§ **EXERCISE**: Write out all of the lines below again in full, adding 131 to every coordinate value in them, and leave the pictures out.

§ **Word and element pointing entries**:
=-=-=
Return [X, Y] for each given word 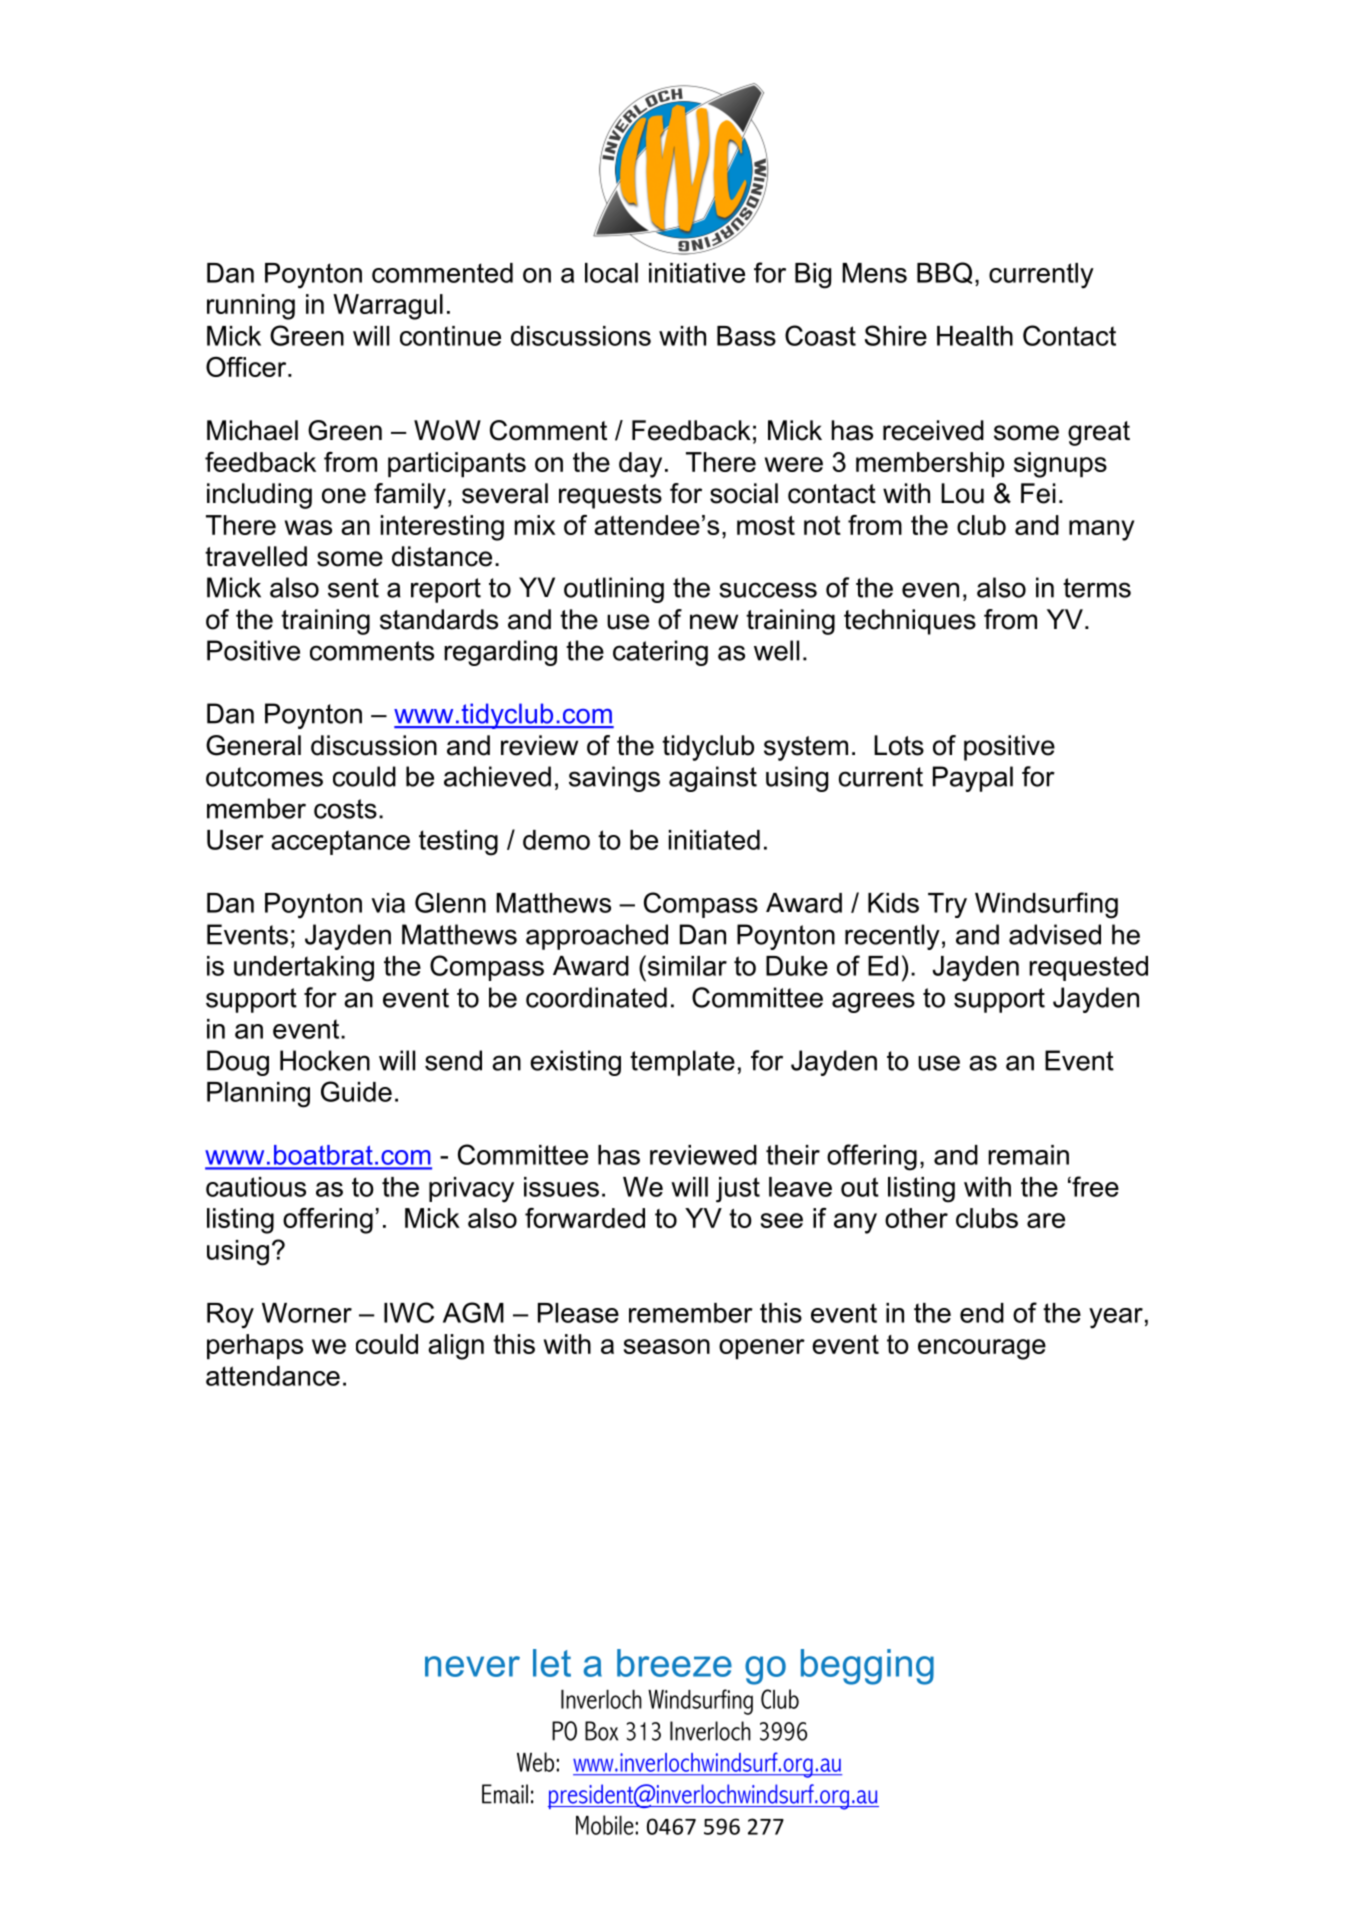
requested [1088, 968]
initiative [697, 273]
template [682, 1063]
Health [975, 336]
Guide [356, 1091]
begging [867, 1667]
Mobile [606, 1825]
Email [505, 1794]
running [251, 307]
=-=-=
§ **COMPLETED EXERCISE**:
Return [X, Y] for each given word 
requested [1219, 1099]
initiative [828, 404]
template [813, 1194]
Health [1106, 467]
Guide [487, 1222]
begging [998, 1798]
Mobile [737, 1956]
Email [636, 1925]
running [382, 438]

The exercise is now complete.